Additional drawbacks of baskets of futures include a lack of transparency, absence of weight control, and absence of rebalancing. By lack of transparency, it is meant the inability, or difficulty, of monitoring the details of investments. Weight control is the ability to assign the proportion, weight, of a particular futures contract in a basket, commodity index. Rebalancing ensures that the weight of the futures contract in a commodity index remains the same, as the price of the futures contract fluctuates over time.
An attempt to solve the above problems has led to approaches that include the use of rule based indices. However, these approaches are increasingly complex and provide little flexibility or choice.
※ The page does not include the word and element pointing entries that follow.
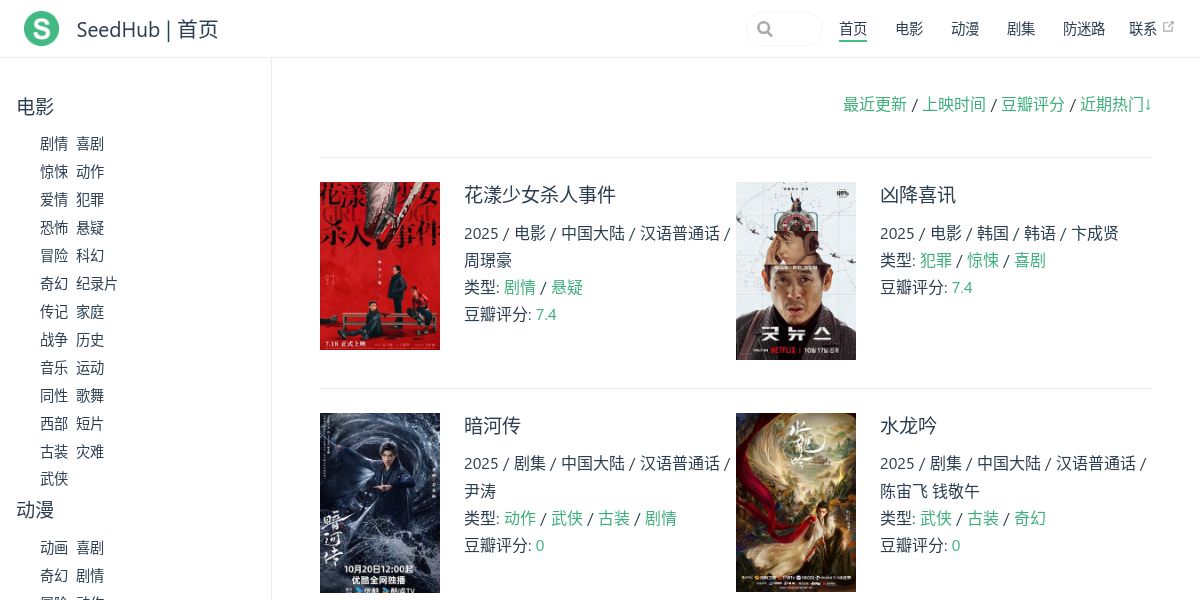1200x600 pixels.
Task: Open the 剧集 nav item
Action: (1021, 29)
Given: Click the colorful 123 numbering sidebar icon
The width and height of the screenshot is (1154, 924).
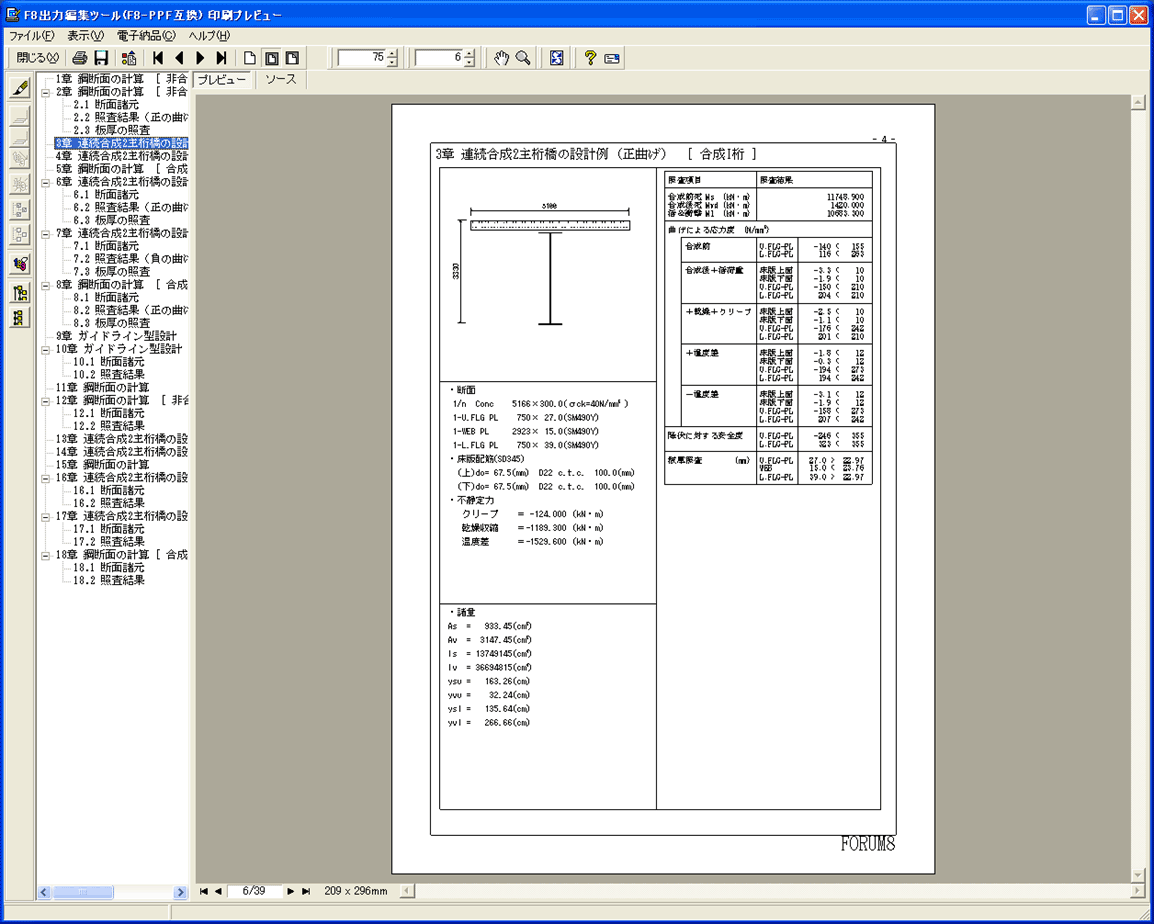Looking at the screenshot, I should pos(19,264).
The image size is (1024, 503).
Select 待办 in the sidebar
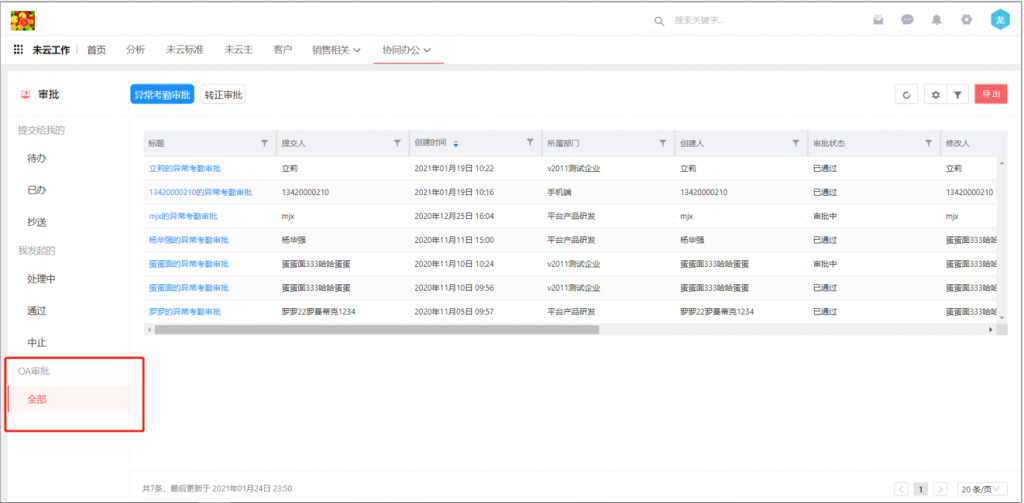[37, 158]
In view of the foregoing, there is a need for an improved solution for investing in commodities. In particular, there is a need for methods and systems for providing a constant maturity index, where the investor may escape the limitation of nearby only vehicles embodied by other major commodity indices and escape being locked into a potentially undesirable part of the curve. Nearby only vehicles refer to buying front month contracts with the same tenor and waiting until they mature before repeating the process. The solution should provide the investor with the ability to invest in an index that is diversified across a wide range of commodities, provides choices as to the tenor of their investment, has continuous roll and constant maturity features to mitigate negative roll yield in a contango environment and be able to take advantage of a backwardation environment, and more accurately reflects the real commodity markets. Continuous roll and constant maturity refers to continuously buying and selling futures contracts at different tenors, and not necessarily waiting till a front month (futures) contract matures. For example, a front month contract may be bought at point 102b that matures at point 101a. However, the proposed solution would allow to sell the front month contract at point 102a after a certain period of time 102. Finally, the index should be continuously rebalanced to target more consistent weights for the index's components, and the weights of the individual components should be maintained so that the index reflects changes in the market affecting the various components.